The camera is a set and forget device. You turn it on and it waits until it sees a face it recognises — this can be human or animal — and then it will take a picture.
It trains itself to recognise faces it sees often and to ignore ones it doesn’t. Initial prototypes didn’t even have a shutter button for manual override, but this tested poorly with users outside of Google’s increasingly AI-centric environment and so one was added.
Crucially, in a bid to offset arguments about privacy, it does all this on-device in an encrypted manner with no automatic syncing to the cloud or even a paired phone.
This, of course, will limit its use in broadcast environments almost as much as its ability to only take 15fps bursts of video, but it’s not hard to see the immediate attraction of such devices to reality shows at the very least.
One of the important things to note about AI is that development in the sector is liable to progress faster than the already dizzying ambient speed of the rest of the computer industry.
Google’s Tensor Processing Unit, an application specific integrated circuit especially designed for machine learning, was said by the company to deliver 15-30x higher performance than the GPUs that had dominated the field before its development.
A second generation is in the wings. Intel, meanwhile, recently unveiled its Nervana Neural Network Processor, which it says is a step along the road to its aim of delivering a 100x reduction in the time taken to train a deep learning model by 2020.
Progress is necessary too. A recent study on the use of voice recognition for medical note-taking concluded that the best systems only managed to achieve 18.3% accuracy, so there is work to be done.
There is a potential wrinkle ahead though, in that the forthcoming EU General Data Protection Regulations (GDPR) have specific concerns about AI.
Article 22 of the GDPR states that “The data subject shall have the right not to be subject to a decision based solely on automated processing, including profiling, which produces legal effects concerning him or her or similarly significantly affects him or her.”
This could be especially problematic when it comes to the growing field of using AI to analyse viewer data.
Unpacking the consequences of the GDPR legislation is turning into a mini industry all of its own, but it seems that, as well as broadcasters needing to obtain consent from customers to collect and process their personal data, they will also have to share information with them regarding the logic involved and the significance and envisaged consequences for the individual.
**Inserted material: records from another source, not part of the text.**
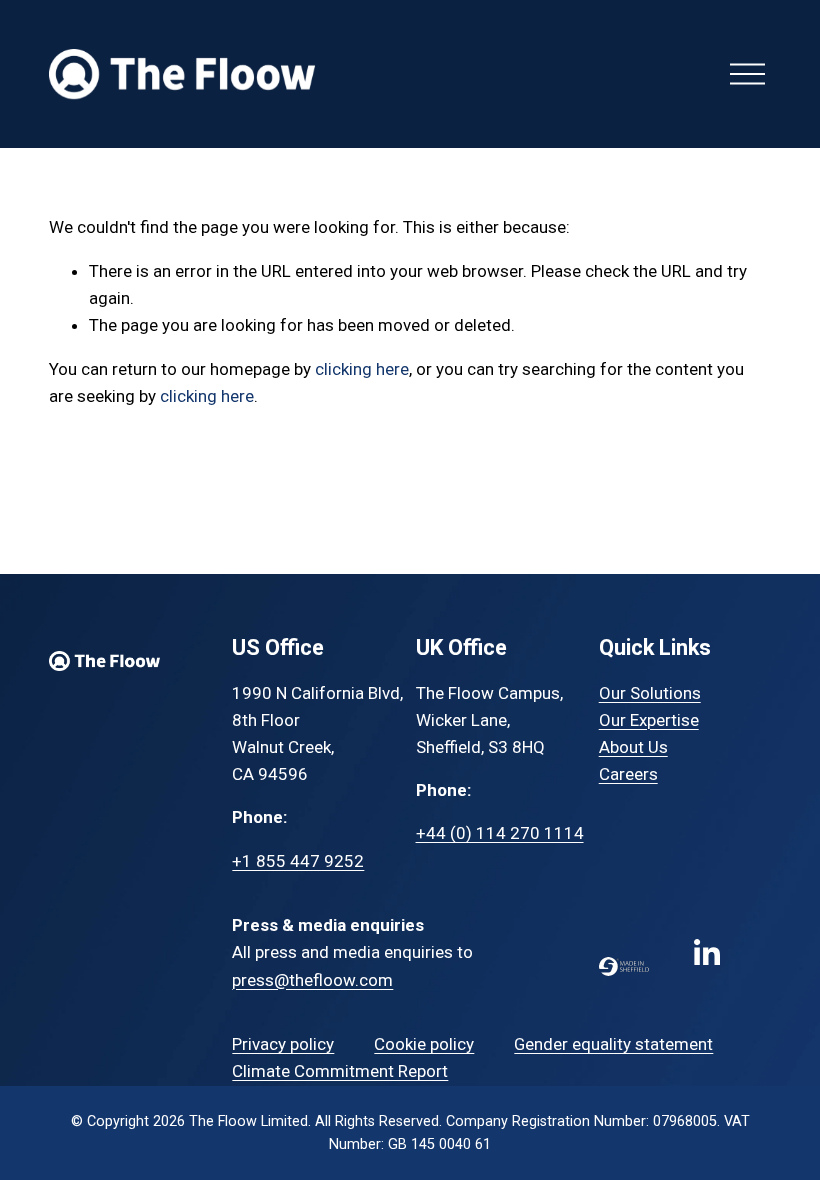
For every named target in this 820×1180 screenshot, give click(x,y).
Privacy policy (283, 1044)
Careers (628, 774)
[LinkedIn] (706, 953)
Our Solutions (650, 693)
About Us (633, 747)
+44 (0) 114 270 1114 (500, 833)
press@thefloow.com (312, 980)
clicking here (362, 369)
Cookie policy (424, 1044)
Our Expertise (649, 720)
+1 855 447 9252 (298, 861)
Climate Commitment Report (340, 1071)
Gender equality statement (613, 1044)
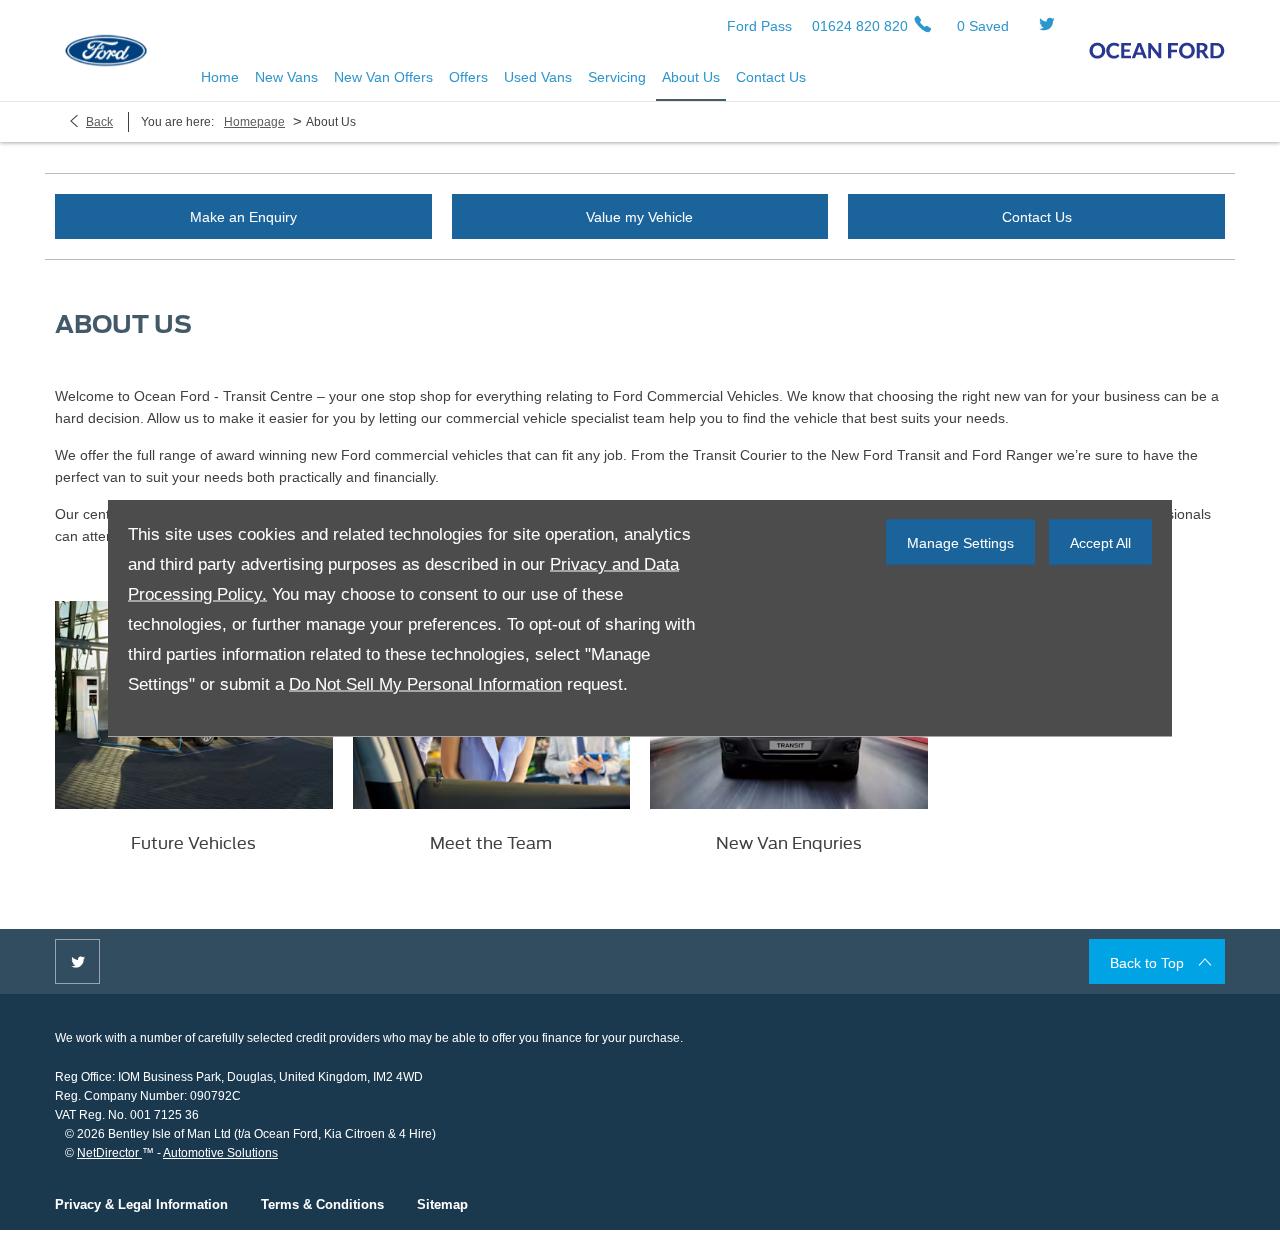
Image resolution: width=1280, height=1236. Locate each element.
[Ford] (106, 50)
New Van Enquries (789, 841)
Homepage (254, 122)
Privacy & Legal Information (141, 1204)
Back (99, 122)
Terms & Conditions (322, 1204)
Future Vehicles (193, 841)
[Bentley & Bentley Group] (1157, 50)
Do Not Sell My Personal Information (425, 684)
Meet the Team (491, 841)
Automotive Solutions (220, 1153)
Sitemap (442, 1204)
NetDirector (109, 1153)
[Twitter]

All of which could get very tricky once Deep Learning routines start processing new data in new ways without any human agency involved.
When Google launched Google Clips at its October 4th hardware event, it spent much of the first part of a ritzy presentation banging the drum for AI, even going to far as to state that Moore’s law was dead and that the future resides at the intersection of ’AI + software + hardware’.
Humans, it seems, still want to be able to write the rules that govern that intersection too.